NECは今季、トップリーグと日本選手権ともに4強でシーズンを終えた。11日、大阪・近鉄花園ラグビー場であった選手権準決勝でパナソニックに3−41で敗れた後、ニリ・ラトゥ主将は「負けてシーズンを終えたことは残念。ですが皆のプレーには満足。若手も入ってきて、すばらしい将来が待っていると思います」と語った。
トップリーグではレギュラーシーズンを8勝5敗の4位とし、現行制度では初のプレーオフ進出を果たした。近年は得点力不足が課題とされたが、今季は新加入のWTBネマニ・ナドロがシーズン最多タイ記録の19トライをマーク。またSO/CTB田村優ら大学卒の新人も台頭した。就任3年目の岡村要ヘッドコーチは「新人がスピードを与えてくれた」と、チームの活性化を喜んだ。

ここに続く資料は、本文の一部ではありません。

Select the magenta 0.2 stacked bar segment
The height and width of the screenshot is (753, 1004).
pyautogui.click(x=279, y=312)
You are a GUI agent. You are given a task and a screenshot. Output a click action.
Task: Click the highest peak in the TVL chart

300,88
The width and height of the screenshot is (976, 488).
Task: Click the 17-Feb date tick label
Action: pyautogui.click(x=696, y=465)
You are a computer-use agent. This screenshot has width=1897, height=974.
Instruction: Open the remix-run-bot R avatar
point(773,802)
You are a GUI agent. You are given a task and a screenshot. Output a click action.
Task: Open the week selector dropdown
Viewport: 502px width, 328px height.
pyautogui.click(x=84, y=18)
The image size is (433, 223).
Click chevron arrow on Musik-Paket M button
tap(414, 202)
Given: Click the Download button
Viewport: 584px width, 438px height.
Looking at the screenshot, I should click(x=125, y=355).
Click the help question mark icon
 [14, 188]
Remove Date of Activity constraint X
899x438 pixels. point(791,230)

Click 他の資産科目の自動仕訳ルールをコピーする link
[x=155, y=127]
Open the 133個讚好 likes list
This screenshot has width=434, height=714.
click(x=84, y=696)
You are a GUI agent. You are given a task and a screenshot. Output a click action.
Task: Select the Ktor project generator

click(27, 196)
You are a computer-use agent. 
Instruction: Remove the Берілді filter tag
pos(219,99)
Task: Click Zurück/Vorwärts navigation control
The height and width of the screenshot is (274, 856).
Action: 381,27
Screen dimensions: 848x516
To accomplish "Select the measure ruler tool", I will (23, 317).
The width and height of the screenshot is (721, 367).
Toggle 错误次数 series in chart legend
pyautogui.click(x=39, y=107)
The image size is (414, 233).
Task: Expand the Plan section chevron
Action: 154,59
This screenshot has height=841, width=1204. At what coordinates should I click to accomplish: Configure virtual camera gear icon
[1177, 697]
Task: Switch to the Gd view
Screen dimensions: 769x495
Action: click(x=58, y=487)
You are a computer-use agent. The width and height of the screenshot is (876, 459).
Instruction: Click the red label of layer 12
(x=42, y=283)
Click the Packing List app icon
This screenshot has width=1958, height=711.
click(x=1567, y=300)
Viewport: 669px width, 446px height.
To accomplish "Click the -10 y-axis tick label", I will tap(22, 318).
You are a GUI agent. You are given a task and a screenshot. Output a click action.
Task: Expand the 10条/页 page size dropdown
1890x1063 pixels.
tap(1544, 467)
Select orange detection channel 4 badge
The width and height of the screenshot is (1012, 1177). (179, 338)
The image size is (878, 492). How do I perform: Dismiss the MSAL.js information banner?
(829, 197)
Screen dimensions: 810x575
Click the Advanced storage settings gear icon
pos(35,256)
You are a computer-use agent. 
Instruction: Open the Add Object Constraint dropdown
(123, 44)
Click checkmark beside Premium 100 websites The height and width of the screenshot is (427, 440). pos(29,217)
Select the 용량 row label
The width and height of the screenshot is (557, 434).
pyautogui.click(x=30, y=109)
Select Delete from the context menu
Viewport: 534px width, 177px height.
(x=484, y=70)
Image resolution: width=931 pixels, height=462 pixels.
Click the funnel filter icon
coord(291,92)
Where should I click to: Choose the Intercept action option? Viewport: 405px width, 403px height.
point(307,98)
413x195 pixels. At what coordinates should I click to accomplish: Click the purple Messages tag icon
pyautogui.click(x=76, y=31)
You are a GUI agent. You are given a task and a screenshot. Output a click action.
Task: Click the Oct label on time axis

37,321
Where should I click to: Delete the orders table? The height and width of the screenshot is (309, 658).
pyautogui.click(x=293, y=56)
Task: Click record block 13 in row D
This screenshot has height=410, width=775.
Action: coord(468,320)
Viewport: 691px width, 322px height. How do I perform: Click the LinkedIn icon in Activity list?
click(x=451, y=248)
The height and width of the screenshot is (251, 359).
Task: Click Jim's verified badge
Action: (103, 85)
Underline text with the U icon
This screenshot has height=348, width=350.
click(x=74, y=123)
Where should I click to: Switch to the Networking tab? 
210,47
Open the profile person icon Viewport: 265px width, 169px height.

もっとも、2月19日のプレーオフ準決勝でサントリーに8−56と大敗した(東京・秩父宮ラグビー場)。王者になるには、さらなる上積みが必要とされる。選手権敗退決定後の公式会見で「ここを強くすればもっと良くなると、(今季ほど)明確に見えたシーズンはない。来季はスピードにこだわってやっていきたい。またラインアウトを修正すれば強みのモールが活きてくる。あとはフェーズのなかでのプレーを改善していく。今季はわざとシンプルにして成功したのですが、プレッシャーの強いチームに対してはそこが厳しかった(上手くいかなかった)」と指揮官が事細かに話すなか、ラトゥ主将は「毎試合、110%のパフォーマンスを出すことを目指したい」と端的に述べた。